Dataset entries:
# # #

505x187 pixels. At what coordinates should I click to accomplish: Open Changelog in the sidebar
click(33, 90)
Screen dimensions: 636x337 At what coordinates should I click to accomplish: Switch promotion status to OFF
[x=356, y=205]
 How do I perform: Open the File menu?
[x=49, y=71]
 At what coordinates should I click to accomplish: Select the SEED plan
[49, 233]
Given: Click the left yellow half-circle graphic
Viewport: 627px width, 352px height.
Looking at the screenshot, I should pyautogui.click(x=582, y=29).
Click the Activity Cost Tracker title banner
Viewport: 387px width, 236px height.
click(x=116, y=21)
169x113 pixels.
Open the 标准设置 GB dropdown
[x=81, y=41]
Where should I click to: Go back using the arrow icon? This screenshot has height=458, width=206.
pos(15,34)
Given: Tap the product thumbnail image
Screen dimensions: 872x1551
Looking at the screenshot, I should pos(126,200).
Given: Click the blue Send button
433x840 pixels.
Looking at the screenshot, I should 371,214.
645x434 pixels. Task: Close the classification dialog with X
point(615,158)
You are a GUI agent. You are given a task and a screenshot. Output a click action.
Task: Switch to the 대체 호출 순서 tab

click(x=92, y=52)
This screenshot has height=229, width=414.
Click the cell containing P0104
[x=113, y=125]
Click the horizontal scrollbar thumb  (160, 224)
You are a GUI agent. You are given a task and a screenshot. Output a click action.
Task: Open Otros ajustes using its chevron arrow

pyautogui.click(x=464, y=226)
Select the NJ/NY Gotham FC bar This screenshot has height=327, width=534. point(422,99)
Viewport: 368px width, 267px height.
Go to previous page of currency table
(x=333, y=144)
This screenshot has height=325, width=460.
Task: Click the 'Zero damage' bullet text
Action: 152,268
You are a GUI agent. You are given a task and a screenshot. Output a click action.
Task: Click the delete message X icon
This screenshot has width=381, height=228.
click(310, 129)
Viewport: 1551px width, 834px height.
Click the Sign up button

# # #

*THE TASK*
Copy, exactly and with nothing added, the lines from the one containing "Task: Open Otros" through the end of the records.

*RESPONSE AREA*
Task: Open Otros ajustes using its chevron arrow

pyautogui.click(x=464, y=226)
Select the NJ/NY Gotham FC bar This screenshot has height=327, width=534. point(422,99)
Viewport: 368px width, 267px height.
Go to previous page of currency table
(x=333, y=144)
This screenshot has height=325, width=460.
Task: Click the 'Zero damage' bullet text
Action: 152,268
You are a GUI agent. You are given a task and a screenshot. Output a click action.
Task: Click the delete message X icon
This screenshot has width=381, height=228.
click(310, 129)
Viewport: 1551px width, 834px height.
Click the Sign up button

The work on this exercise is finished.